Sam Bankman-Fried, disgraced founder and former CEO of failed cryptocurrency exchange FTX, pleaded not guilty in New York federal court to four new charges added as part of a superseding indictment in February, and one additional charge added on March 28 for conspiring to bribe the Chinese government officials.
FTX Founder Bankman-Fried Pleads Not Guilty to All Criminal Charges
Mark Cohen, the attorney representing Bankman-Fried, said that his client has entered a not-guilty plea and plans to file a motion in the United States District Court for the Southern District of New York to not charge the FTX co-founder on all the counts. Cohen also argued that under the U.S.-Bahamas treaty, a person extradited can only be prosecuted on the charges they were tried for.
Bankman-Fried was arrested by the Bahamas Police at his $40 million penthouse apartment in Nassau on December 13 and was extradited to the United States to face criminal charges on December 21.
SBF Accused of Bribing Chinese Officials to Unfreeze His $1 Billion Crypto Trading Account
The former billionaire had previously pleaded not guilty to eight other charges, including conspiracy to conduct wire fraud and securities fraud, which were done during his time at the helm of FTX, once the world’s third-largest cryptocurrency exchange by trading volume.
On Tuesday, the U.S. Attorney’s office for the Southern District of New York filed a 13th criminal charge against SBF in another superseding indictment, accusing him of bribing foreign government officials.
Federal prosecutors allege that Bankman-Fried made a payment of at least $40 million in cryptocurrency to one or more Chinese government officials in an attempt to unfreeze trading accounts belonging to his hedge fund Alameda Research. It is reported that the account held more than $1 billion worth of digital assets.
According to the prosecution, Chinese law enforcement froze the Alameda accounts on two of China’s largest crypto trading platforms in 2021. Bankman-Fried and his associates were aware of the seizure and tried “numerous methods” to unfreeze the accounts. In one instance, the con man even tried to transfer the crypto funds to fraudulent accounts to go around China’s freeze orders.
It is unclear which crypto exchanges were used by Alameda for the purpose because China had officially banned crypto exchanges from operating in the country back in 2017.

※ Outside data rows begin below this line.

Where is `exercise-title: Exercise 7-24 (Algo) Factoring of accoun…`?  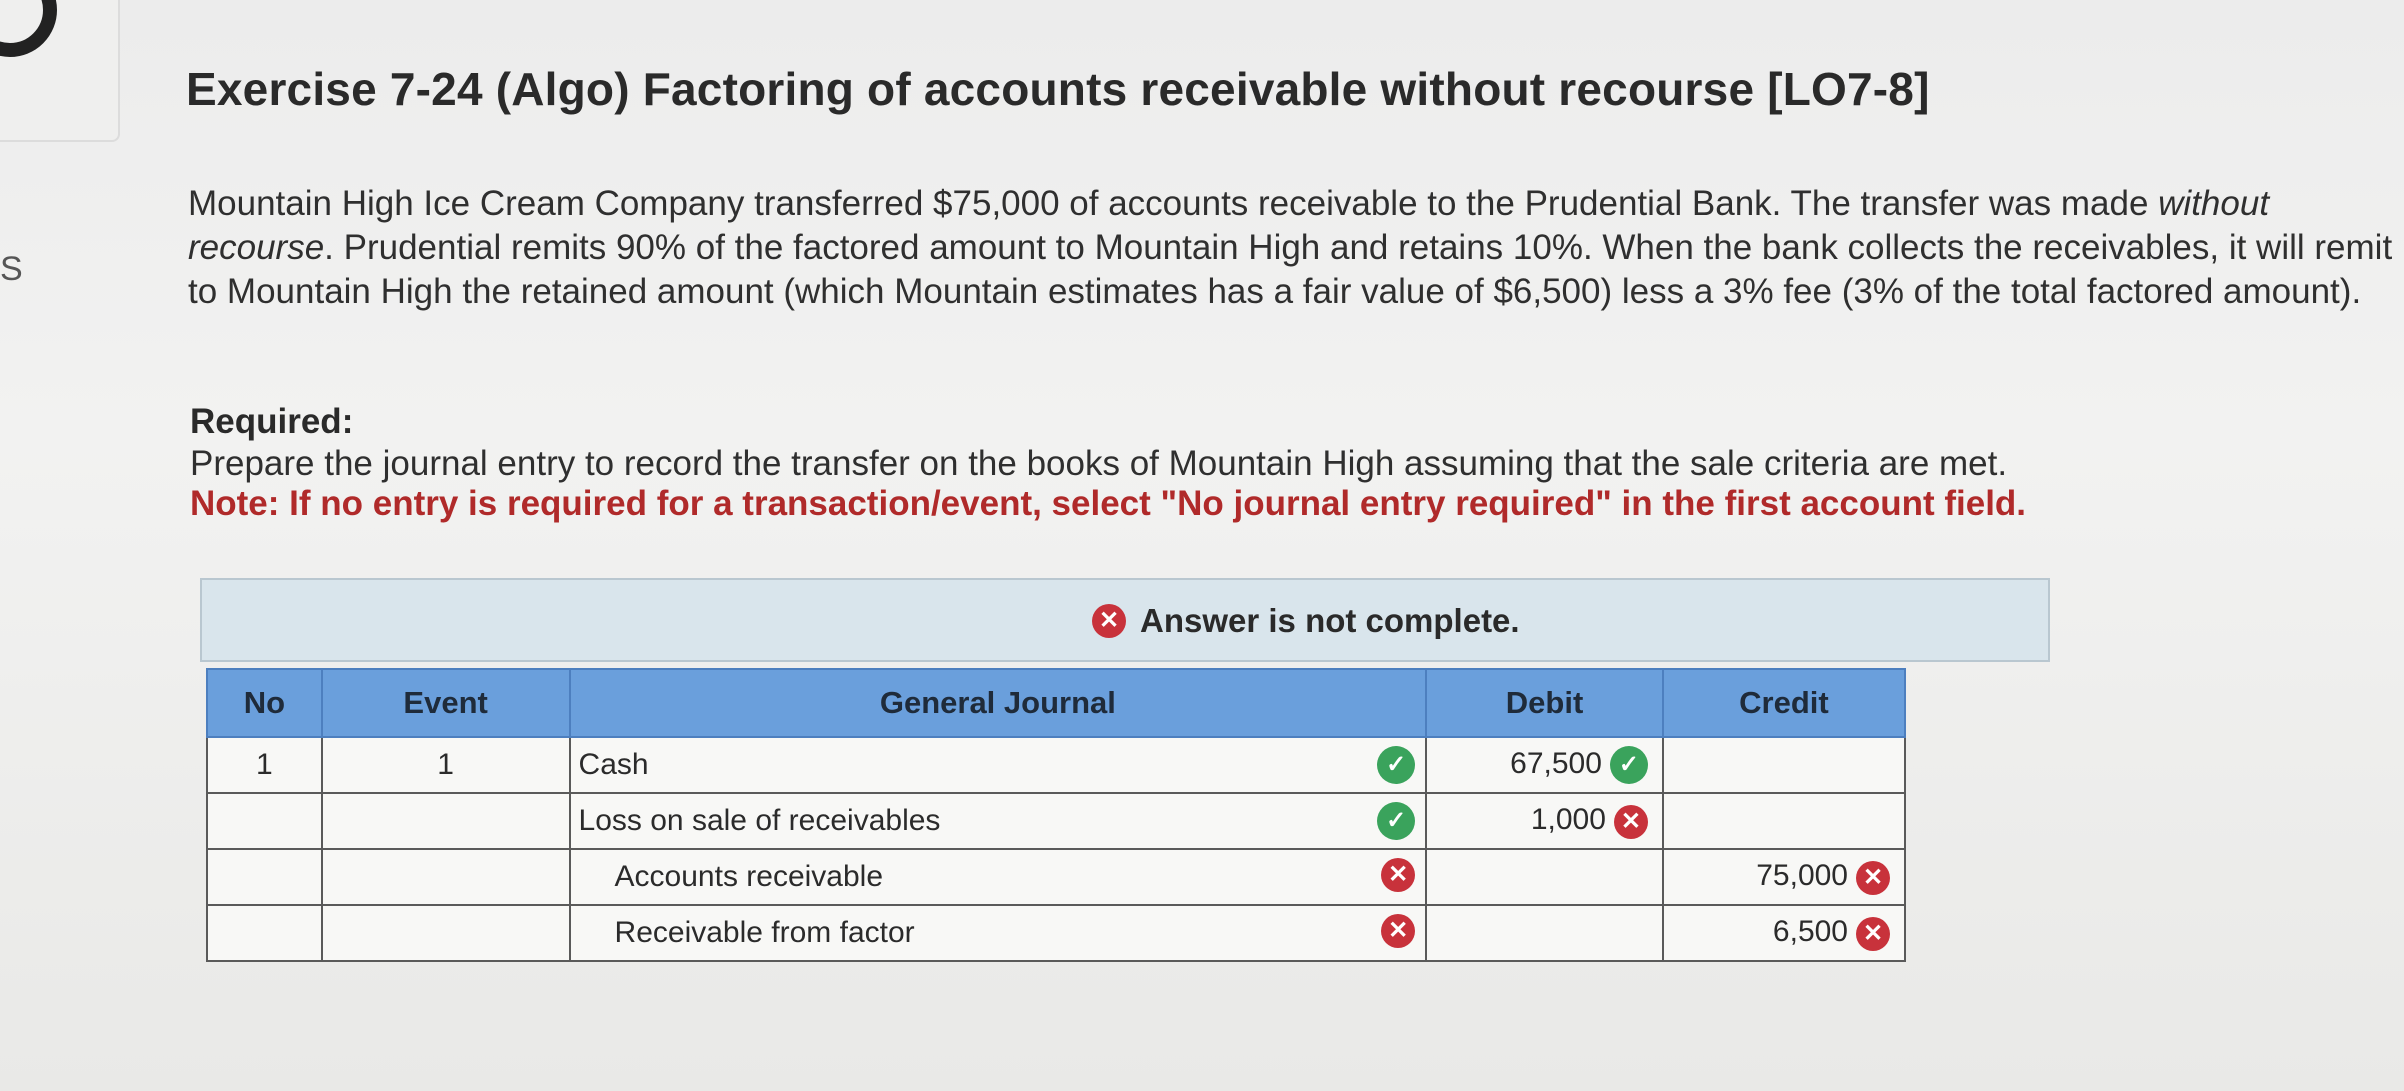
exercise-title: Exercise 7-24 (Algo) Factoring of accoun… is located at coordinates (1058, 89).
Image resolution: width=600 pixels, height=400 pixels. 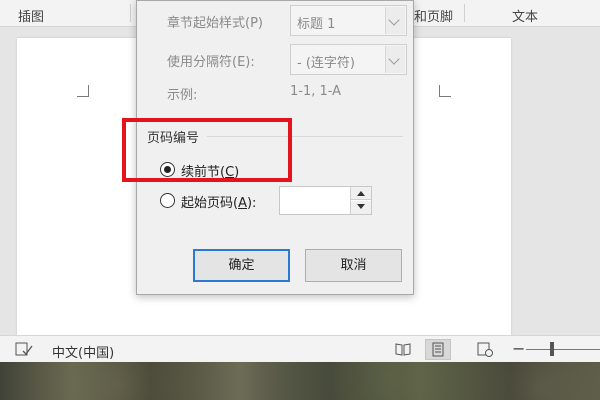 I want to click on example-label: 示例:, so click(x=182, y=96).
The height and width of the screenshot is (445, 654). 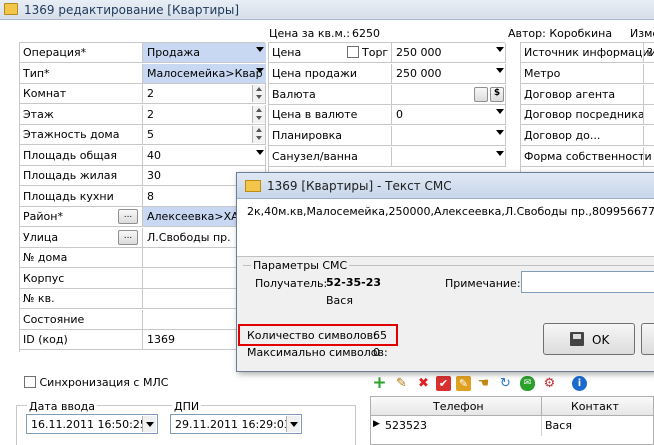 I want to click on form-value: 250 000, so click(x=419, y=73).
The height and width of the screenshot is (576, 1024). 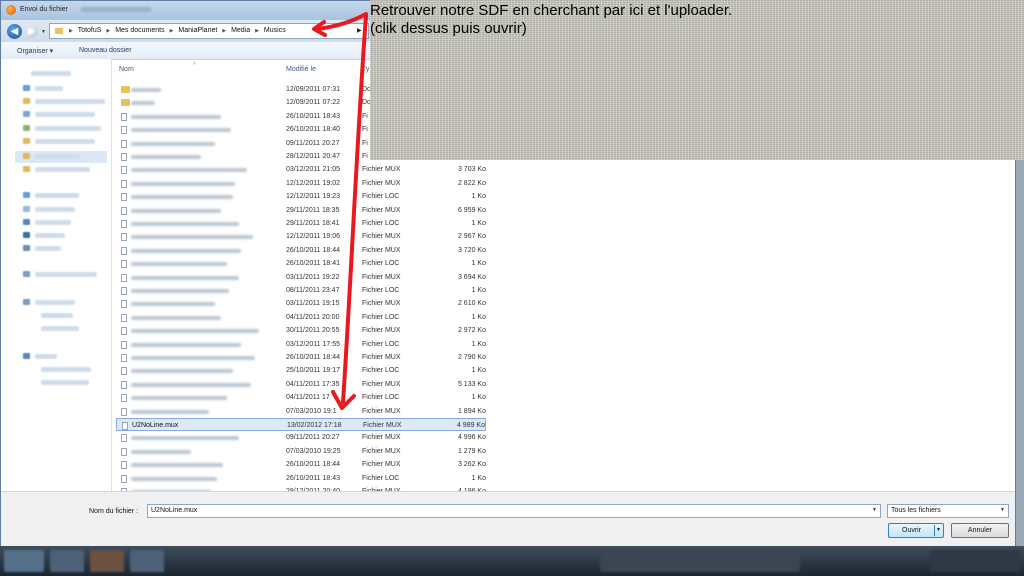 What do you see at coordinates (106, 50) in the screenshot?
I see `new-folder-button: Nouveau dossier` at bounding box center [106, 50].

The court filing read that after months of failed attempts to unfreeze the accounts, Bankman-Fried and his partners “agreed to and directed” a multi-million dollar bribe to get access to the locked funds. SBF transferred $40 million in cryptocurrency to the wallets of the Chinese officials, after which the accounts were unfrozen. According to the indictment, the payment was made from Alameda’s main trading account to a private crypto wallet.

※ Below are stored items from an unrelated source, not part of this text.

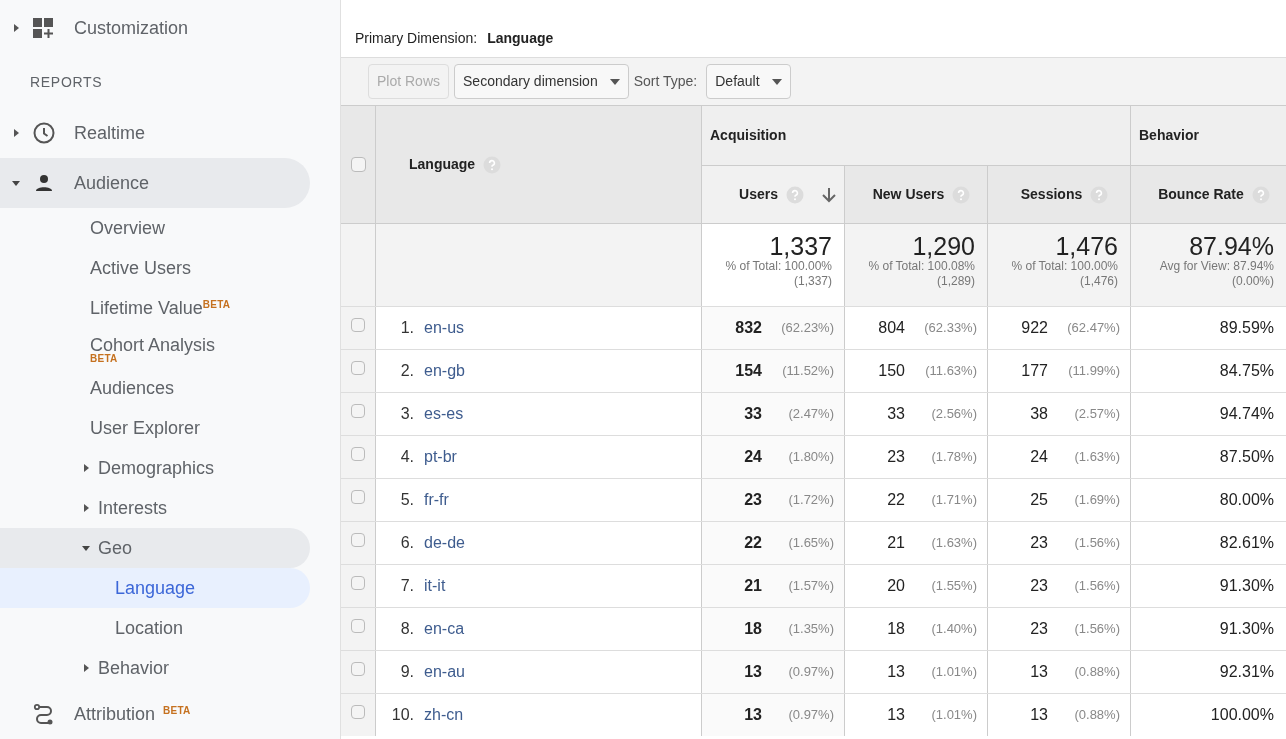 Image resolution: width=1286 pixels, height=739 pixels. I want to click on sidebar-item-label: Language, so click(156, 588).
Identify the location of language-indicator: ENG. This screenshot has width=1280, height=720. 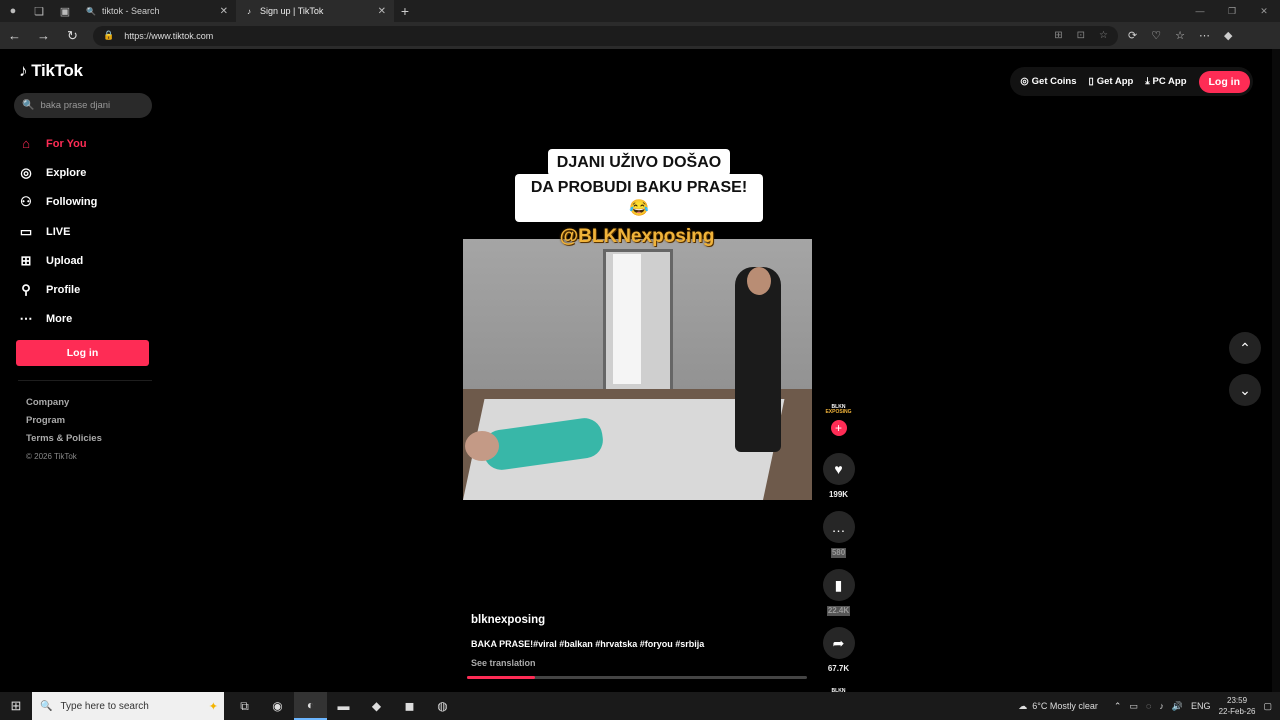
(1201, 706).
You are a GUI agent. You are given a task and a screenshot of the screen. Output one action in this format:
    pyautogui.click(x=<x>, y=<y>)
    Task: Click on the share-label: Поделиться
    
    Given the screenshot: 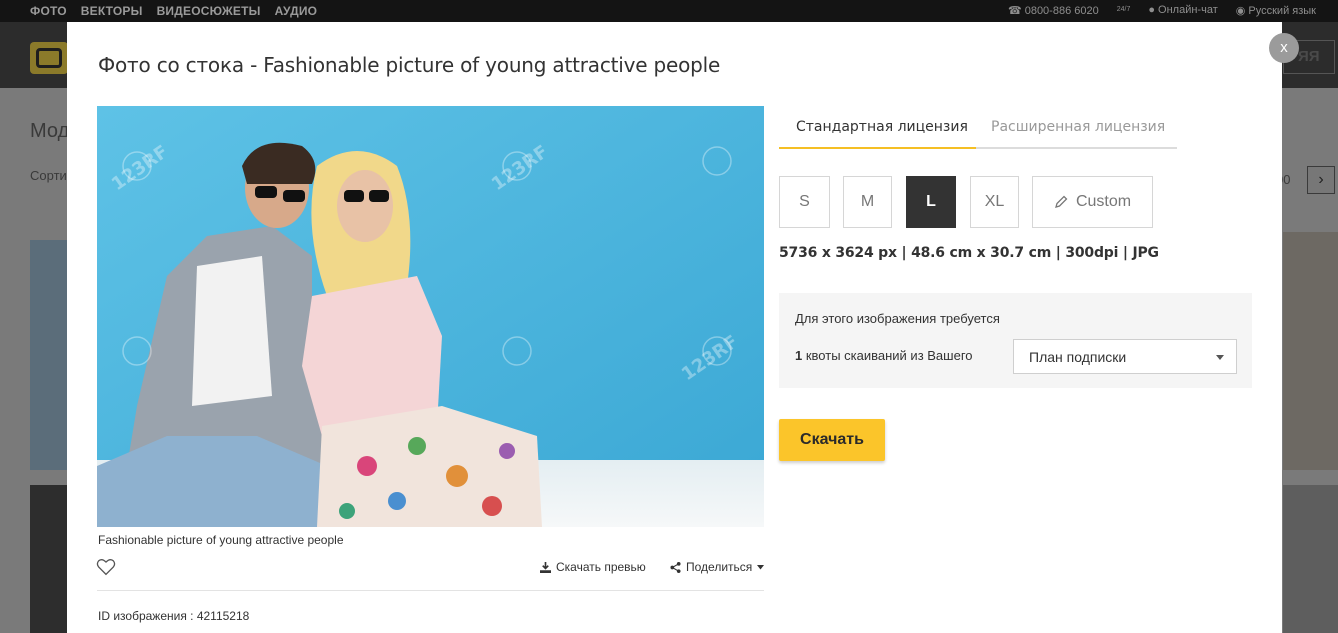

The Alameda Research co-founder then directed the company to use the $1 billion to fund its trading activities.
There were also allegations of conspiracy to conduct bank fraud and violations of federal political campaign financing laws. SBF is said to have started a dummy company to acquire loans from a bank to finance his fraudulent activities. When investigated, it was found that the company had no registered employees or businesses.

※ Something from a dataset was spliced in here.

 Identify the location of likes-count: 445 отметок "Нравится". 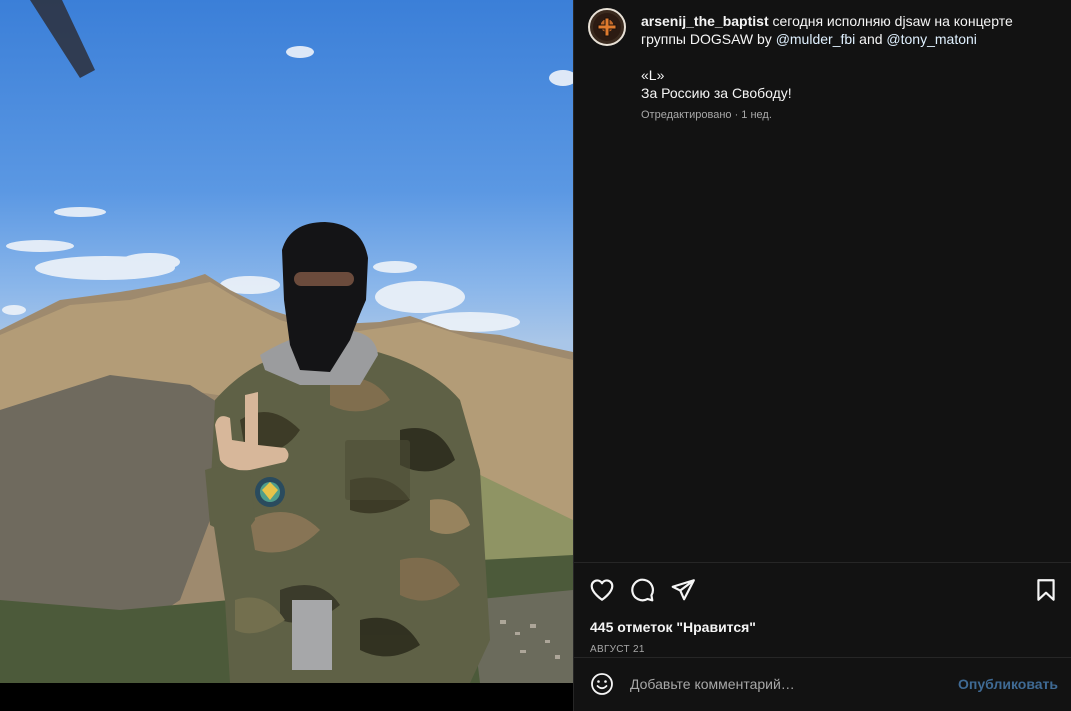
(673, 627).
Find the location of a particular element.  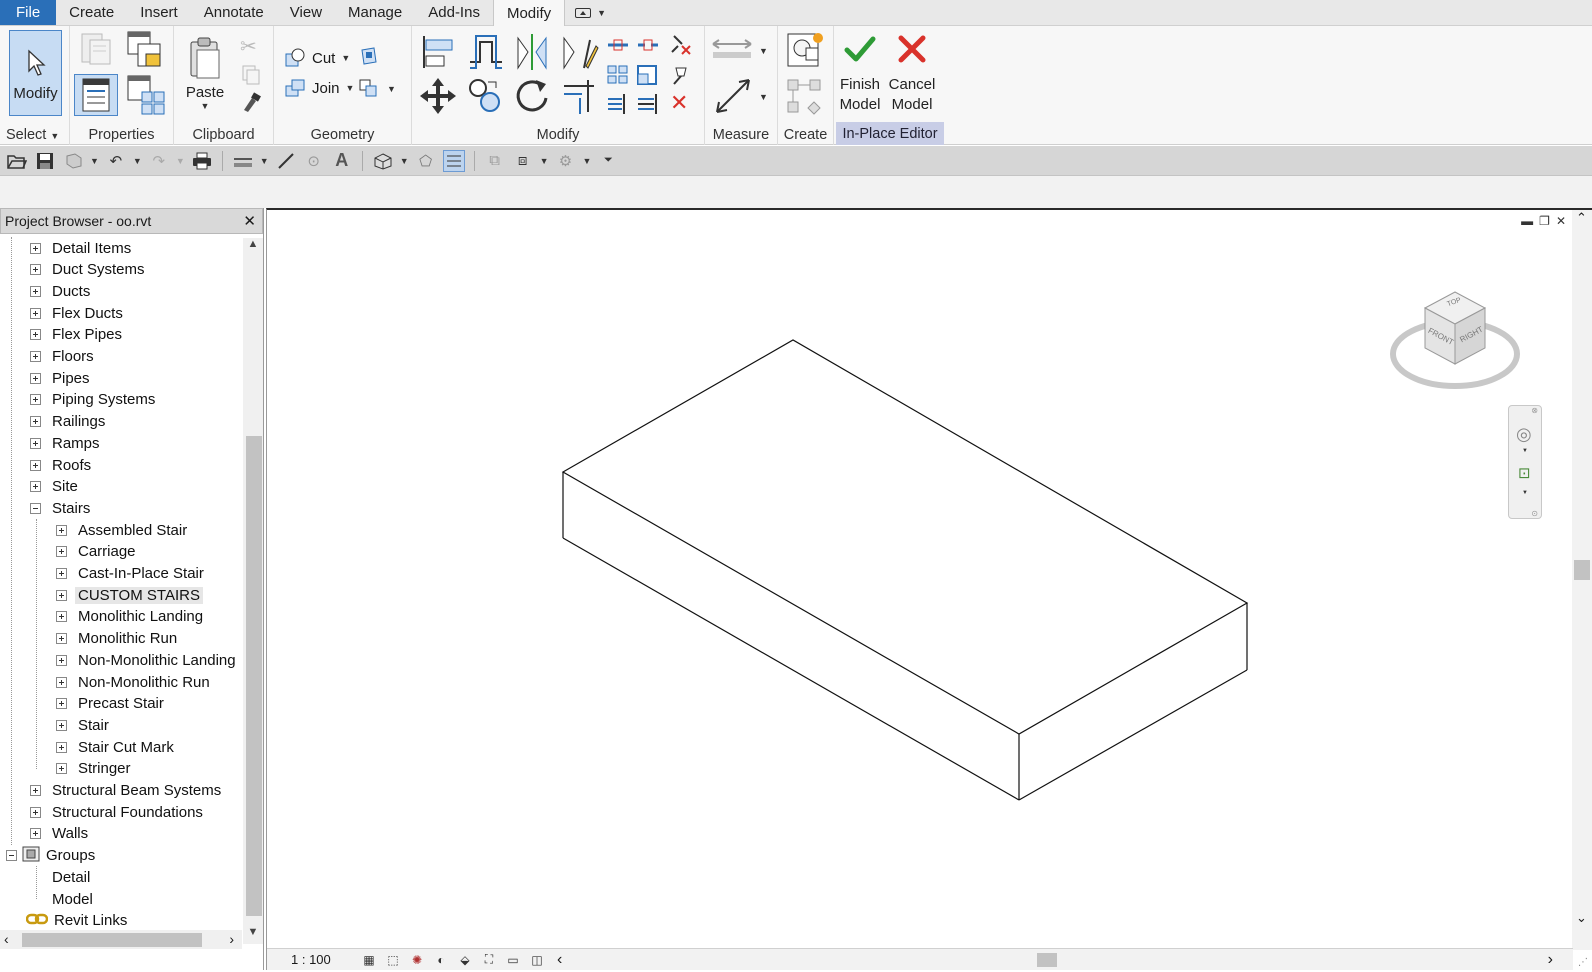

tree-item: CUSTOM STAIRS is located at coordinates (130, 595).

Bankman-Fried is also well-known to donate to charities and political campaigns. He bribed politicians that were involved in creating regulations for the crypto industry in the United States and also lawmakers that were investigating his firms for wrongdoings.
Until its demise, FTX was one of the most popular crypto exchanges in the world. At its height, the company was valued at $32 billion, helping prop Bankman-Fried as a billionaire and the prodigal son of the crypto industry.
However, things came crashing down in November after it was revealed that SBF was moving customer deposits from the exchange to Alameda Research, a crypto hedge fund and market maker that conducted all trades, to make risky bets outside of his companies and also buy political influence in America.
The platform reportedly mismanaged $10 billion worth of customer and investor funds and defrauded clients by misleading them to purchase a fraudulent crypto token called FTT which had no utility outside of the exchange. FTT, which dominated the $14 billion reserves of Alameda, was propped up by Bankman-Fried and his companies as a valuable and legit security.
Both FTX and Alameda Research filed for Chapter 11 bankruptcy on November 11 after failing to raise capital to save themselves. Crypto exchange Binance had initially reached an agreement to purchase FTX’s U.S. assets before its insolvency but decided against it after reviewing the company’s finances.
Binance CEO Chanpeng ‘CZ’ Zhao ordered his company to sell off its $2 billion FTT holdings which it had received as a goodwill token for being an early investor in FTX back in 2019.
Federal prosecutors had declared that the FTX scandal was the single greatest financial fraud scheme undertaken by any American company in history. Bankman-Fried, who plead not guilty to all 13 criminal charges against him, is currently out on bail and under house arrest at his parent’s home in California. He is set to face trial on October 13, 2023, and if convicted, could face up to 115 years in federal prison.